++++ Text

Thursday, August 25, 2016

Along the Waterfront

MORNING STROLL: If you believe local weather forecasts, this week is Summer's last stand. Wanting to capitalize on that fact, we headed down to the western shore of Puget Sound this morning for a good long walk.

We 'put in' down by the former Amgen campus and very near the Louis Dreyfus terminal 

A bit south of there, there's a lovely rose garden. There was a surprising number of roses still (or again) in bloom today Also, we admired many enormous rose hips. 

Also, we spied dozens of big, juicy hops on a trellis in the rose garden. We've been coming to this park for years, and this is our first hops spotting, which makes me think they're new. I wonder if some beer loving soul brought a cutting down months ago and implanted it. 
The kids enjoyed playing along the shoreline.
 We got to watch some Coast Guard drills during our outing.

And, of course, there was some Pokemon GO business to attend to. I love this photo of Annabelle (below), battling to take over the 'gym' atop this art installation (yes, really, it's not just big boulders). See the woman on the bench in the background? Yeah, she came out on the short end. Go #TeamMystic.
 We also captured a Pokemon Gym at the famous sculpture, Echo. Go Team Mystic!  

Wednesday, August 24, 2016

Splish Splash

AMUSING; Monday, we were up with the early birds and made a five-hour road trip to western Idaho, destination Silverwood Theme Park.

We'd been there once before, earlier this summer, but it was a working visit, so this go 'round was just for fun, and much fun was had!

We arrived just a couple minutes after the gates opened at 11 a.m., and Christian and CJ were riding in the front car of the Corkscrew just a few minutes later.  

Annabelle wasn't feeling the big bad rides, so we stuck to a (super drenching) raft ride, bumper boats, and air-cushioned bumper cars.

Below is Bee going in for the kill vs. CJ. Too funny.

On our way home on Tuesday, we stopped by the awesome Moses Lake Surf and Slide water park. It was our second visit there, and it was every bit as much fun as the first. 

Annabelle shares her impressions of Silverwood and Surf and Slide following. ... 
My most memorable moment from Boulder Beach (at Silvewood) would be when we were on the Ricochet Rapids slide, in a large tube. There was a drop about a quarter of the way through the slide, and it was kinda scary! We managed to survive, though. 
The most memorable thing from the theme park portion of Silverwood for me was probably the bumper cars. They went surprisingly fast, and it was my first time on those bumper cars. It was fun to bump into other cars and spin in circles.

++++++++

• Task brief
Pick up the family blog about late-summer outings where it stops, and keep going in the same style.

++++ Data extract

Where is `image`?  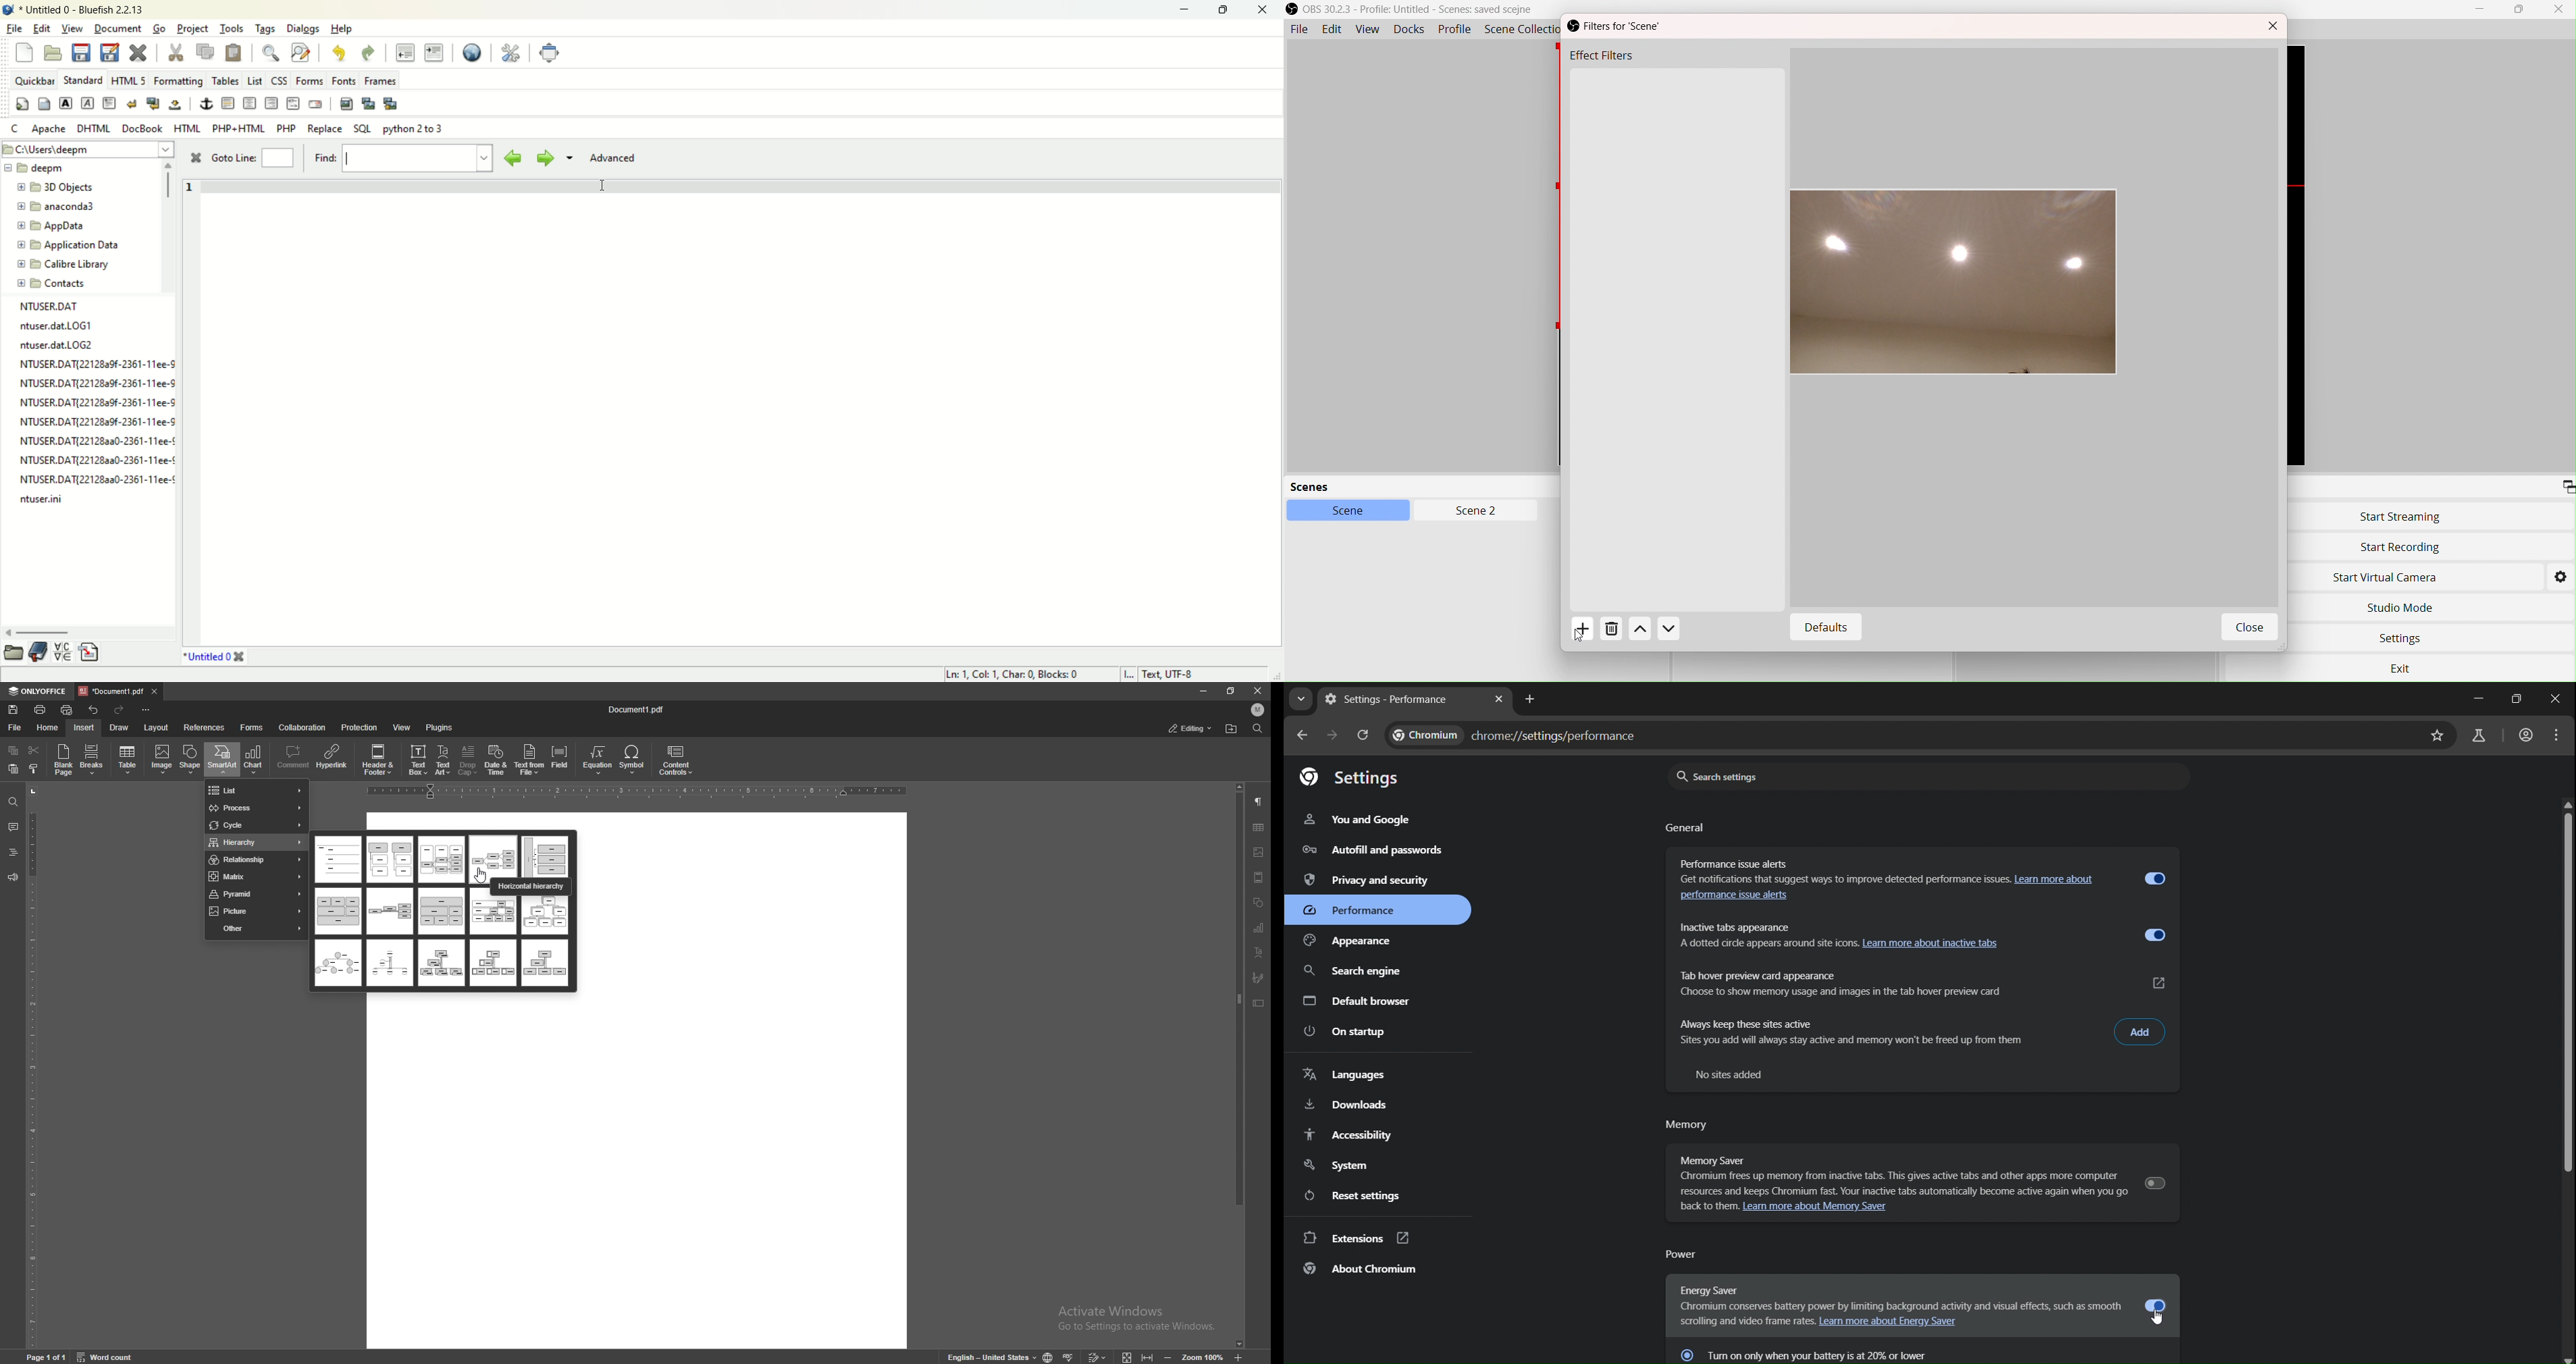
image is located at coordinates (162, 759).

++++++++

• Written response
And lastly, my most memorable moment from Surf N’ Slide in Moses Lake is probably a spectacular wipeout I had on the bodyboarding wave simulator. At first, it was just a normal wipeout where I got to calmer waters and my board stopped moving. But then I stood up in the whitewater and I was immediately knocked down! It was pretty funny.
CJ has impressions to share, as well. 
My family recently went on a trip through Washington and into Idaho to visit the Silverwood Theme Park. Silverwood is divided into 2 parts: "Silverwood," which is inspired by conventional amusement parks and is land based, and "Boulder Beach," a jumbo-sized water park with several slides and attractions.On the way back home, we visited the Surf 'N Slide Water Park in Moses Lake, WA, where there is an artificial wave. In this report, I will detail what my most memorable moment at all three locations was.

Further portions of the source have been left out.